Probolinggo (Kabarpas.com) – Prof Hamka Haq anggota DPR RI komisi VIII melalukan sosialisasi Peraturan Perundangan Terkait Perempuan dan Perlindungan Anak. Acara ini berlangsung di aula DPC PDI Perjuangan Kabupaten Probolinggo, Desa Pendil, Kecamatan Banyuanyar, Rabu (29/06/2016).
Acara tersebut dihadiri lebih dari 100 orang dari berbagai kalangan unsur masyarakat, seperti: Tokoh Partai Politik, Tokoh Masyarakat, ibu-ibu PKK, dan para pemuda.
Dalam materinya, Prof Hamka Haq anggota komisi VIII DPR RI ini mengatakan Peraturan Perundangan Terkait Perlindungan Perempuan dan Perlindungan Anak di Indonesia belum sepenuhnya disosialisasikan secara maksimal. Hal itu terindikasi dari banyaknya kasus anak yang tidak sesuai dengan prosedur peraturan yang ada.

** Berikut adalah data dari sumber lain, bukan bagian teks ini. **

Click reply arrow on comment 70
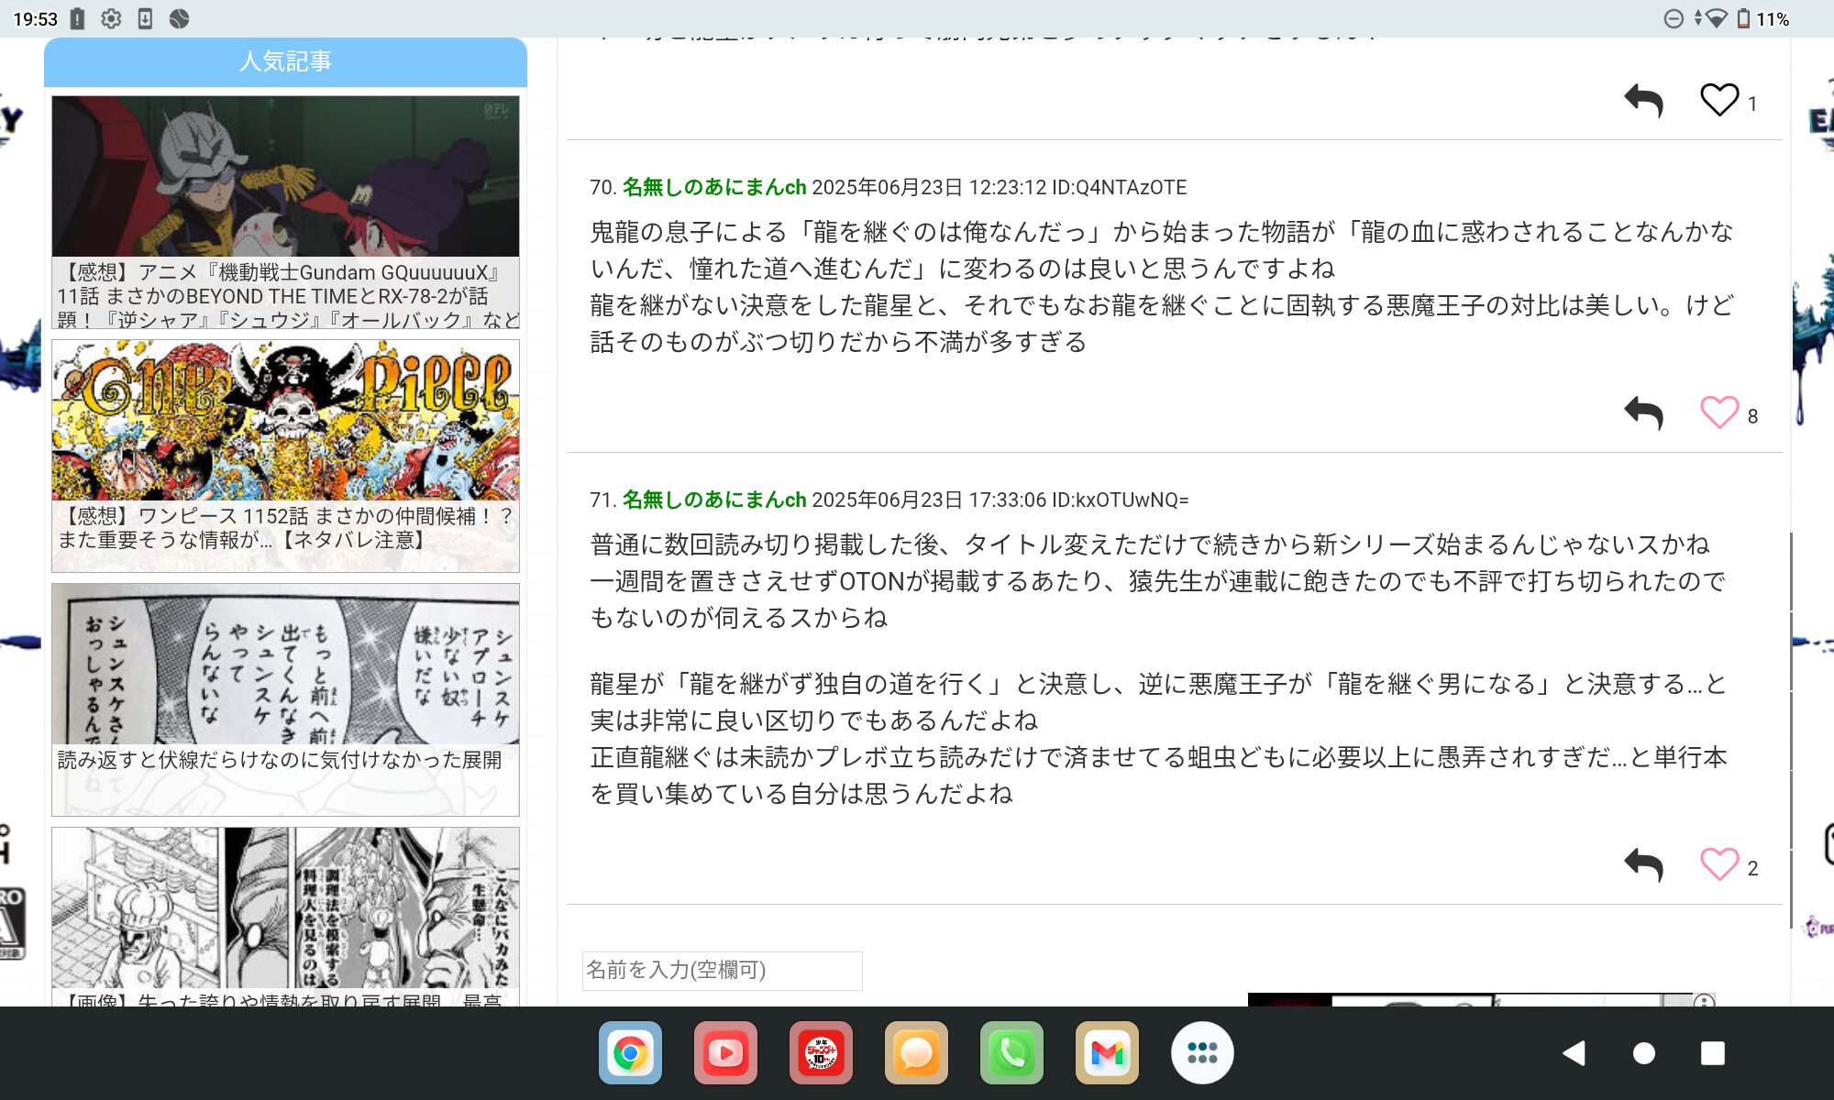Image resolution: width=1834 pixels, height=1100 pixels. pyautogui.click(x=1643, y=413)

“Secara umum, Peraturan Perundangan Terkait Perlindungan Perempuan dan Perlindungan Anak ini aturan tersebut sudah baik. Tetapi pada kenyataannya belum tersosialisasi secara luas. Untuk itu, DPR RI khususnya Komisi VIII iku melakukan sosialisasi terkait hal tersebut ,” ungkap Ketua DPP PDI Perjuangan ini.
Prof Hamka Haq melanjutkan pemerintah mengeluarkan Peraturan Pemerintah Pengganti Undang-undang (Perppu) Perlindungan Anak yang menambah sanksi bagi pelaku kekerasan seksual anak, dimana sanksi perbuatan kekerasan kepada anak diperberat.
“Mudah-mudahan dengan adanya Perppu yang baru ini akan memperkecil tingkat kejahatan seksual di indonesia” terangnya.
Selain itu, Prof Hamka Haq juga mengajak peserta yang hadir agar juga menyampaikan kepada keluarga, teman, saudara bahkan tetangga bahwa Pemerintah Indonesia dibawah Pemerintahan Presiden Jokowi sangat peduli dan konsen kepada persoalan perempuan dan anak di Indonesia.
“Diharapkan semua masyarakat mengerti atau paling tidak dapat memahami bahwa Pemerintah dan DPR RI sudah menyiapkan payung hukum terkait persoalan perempuan dan anak ini,” pungkasnya. (sam/gus).